Senate shift could mean new tack on tech issues
Computerworld - WASHINGTON -- The biggest impact of Republican control of both houses of Congress, and the leadership changes it will bring about, could be on efforts by Sen. Ernest "Fritz" Hollings (D-S.C.) to bring "opt-in" privacy protections to online commerce as well as force hardware makers to build copyright protections into their products.
Hollings' legislative efforts drew the ire of the tech industry, which will be happy to see Sen. John McCain (R-Ariz.) return as chairman of the key U.S. Senate Commerce Committee.
"McCain is certainly more tech-industry-sensitive then Hollings," said John Palafoutas, vice president of the tech industry group AEA in Washington. But Hollings "is still a force to be contended with, and for anything to happen in that committee, Sen. McCain is going to need Hollings' cooperation."
The differences between McCain and Hollings were obvious on privacy, where McCain has previously backed an opt-out approach to privacy legislation. Hollings wanted opt-in, or customer consent.
But while the Senate Commerce Committee will likely see a shift in approach, the same can't be said for the Senate Banking Committee, which is expected to take up renewal of the state preemption provisions of the privacy protections in the Fair Credit Reporting Act (FCRA).
The FCRA allows sharing of certain kinds of data among business affiliates; states are prohibited from setting their own data sharing rules. That particular provision, which expires at the end of next year, has the potential to become the leading financial privacy issue of 2003.
In this case, a change in leadership may not make a difference. Sen. Paul Sarbanes (D-Md.), the current chairman of the banking committee, may be replaced by Sen. Richard Shelby (R-Ala.), who is also a very strong advocate for privacy protections.
"Shelby is one of the most ardent pro-privacy senators of either party," said Evan Hendricks, editor and publisher of Privacy Times. "Privacy is in much better shape there [in the banking committee] than anywhere else."
But the Senate Commerce Committee has been the key committee for technology legislation. It was there that Hollings began his effort, through Senate Bill 2048, to force technology makers to build in mechanisms to stop piracy.
That measure, widely attacked, already faced problems. "If it wasn't already going nowhere, I think with the Republican control of the Senate it would be even less so," said Rhett Dawson, president of the Information Technology Industry Council.
The Republicans, said Dawson, "are even less enthusiastic about having Congress get in the middle of technology choices" than the Democrats.

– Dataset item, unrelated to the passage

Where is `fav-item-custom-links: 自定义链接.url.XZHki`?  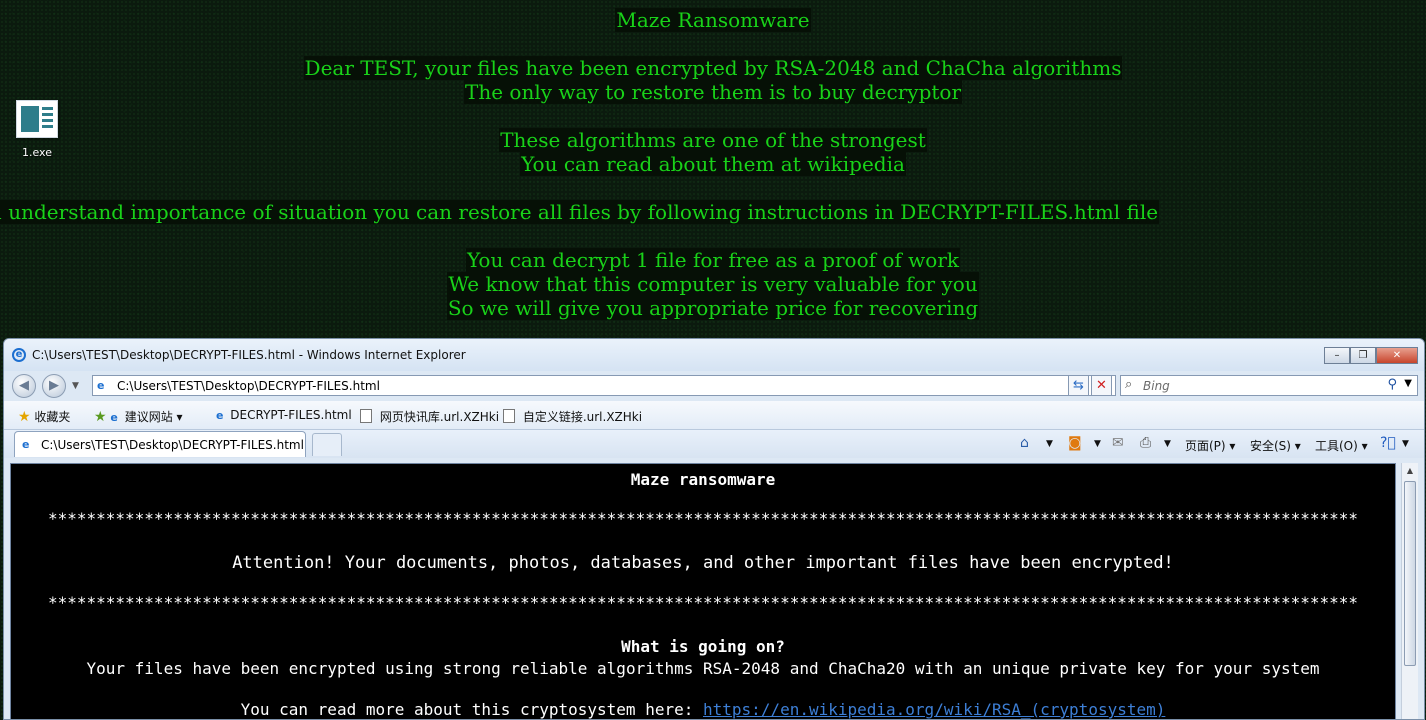
fav-item-custom-links: 自定义链接.url.XZHki is located at coordinates (572, 416).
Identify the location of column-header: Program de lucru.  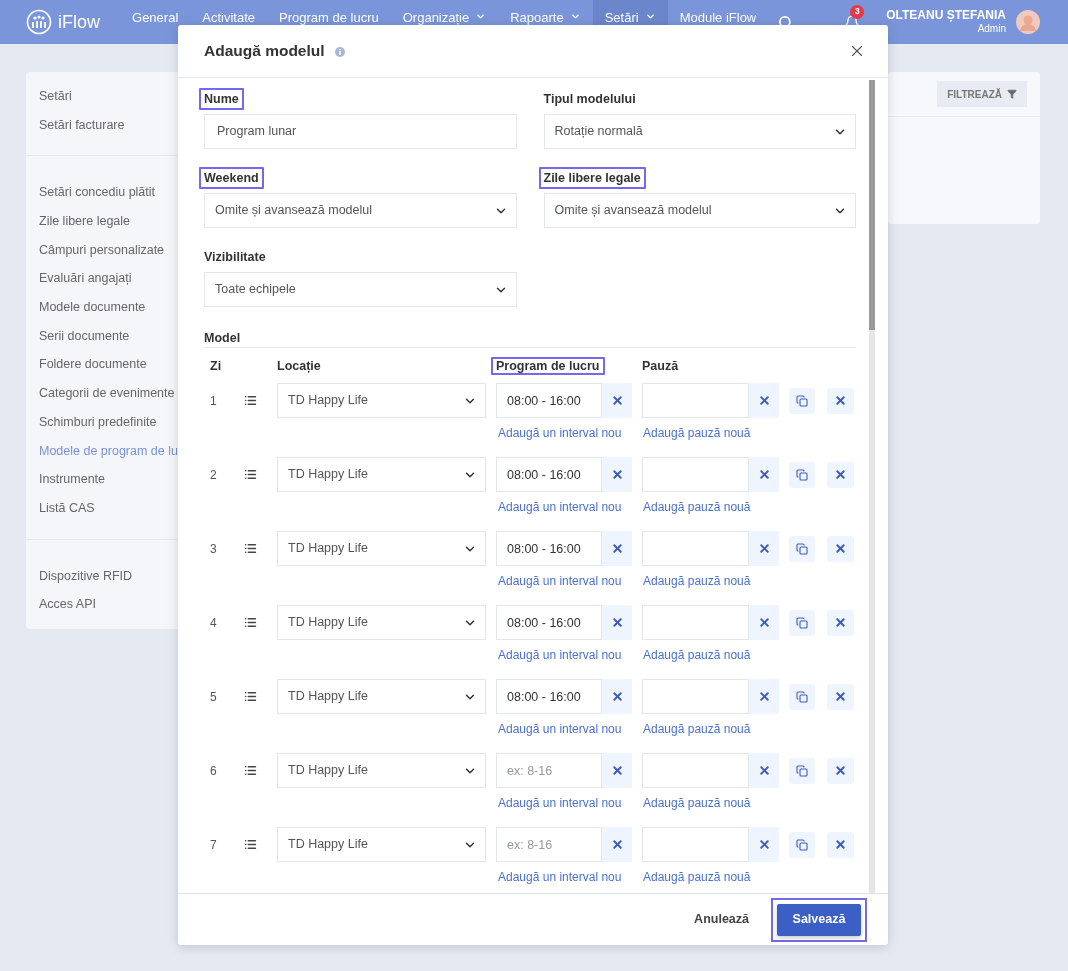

Tech industry officials, however, said no tech bills will get passed without Democratic support, particularly because of the 60-vote rule in the Senate.
Ari Schwartz, associate director of the Center for Democracy and Technology, said McCain worked to get bipartisan privacy legislation adopted, and he believes that debate will resume. "There are a significant number of members ... that are for stronger privacy rules."
In April, Hollings introduced an online privacy bill requiring opt-in, or consumer consent, before a business could sell or share some types of personal information.
Technology association and business trade groups, by contrast, have supported opt-out laws because consumers often don't take advantage of them (see story). For example, the 1999 Gramm-Leach-Bliley financial modernization act included a number of opt-out privacy protections.
Gramm-Leach-Bliley gave customers the right to stop financial service firms from selling or sharing their personal data with third parties. All that customers had to do was opt out. But critics charged that the privacy notices were full of legal jargon, fine print and difficult to understand. Less then 5% of customers opted out of data sharing.
But the new Congress will have to deal with a spreading backlash over financial privacy protections. In August, San Mateo County, Calif., approved a measure forcing financial services in that county to get a customer's permission, or opt in, before sharing data with third parties. The county also now gives customers an ability to opt out of data sharing with a company's affiliates -- something Gramm-Leach-Bliley doesn't even address.
In June, voters in North Dakota overwhelmingly voted to tighten financial privacy laws. Vermont officials have also imposed similar restrictions.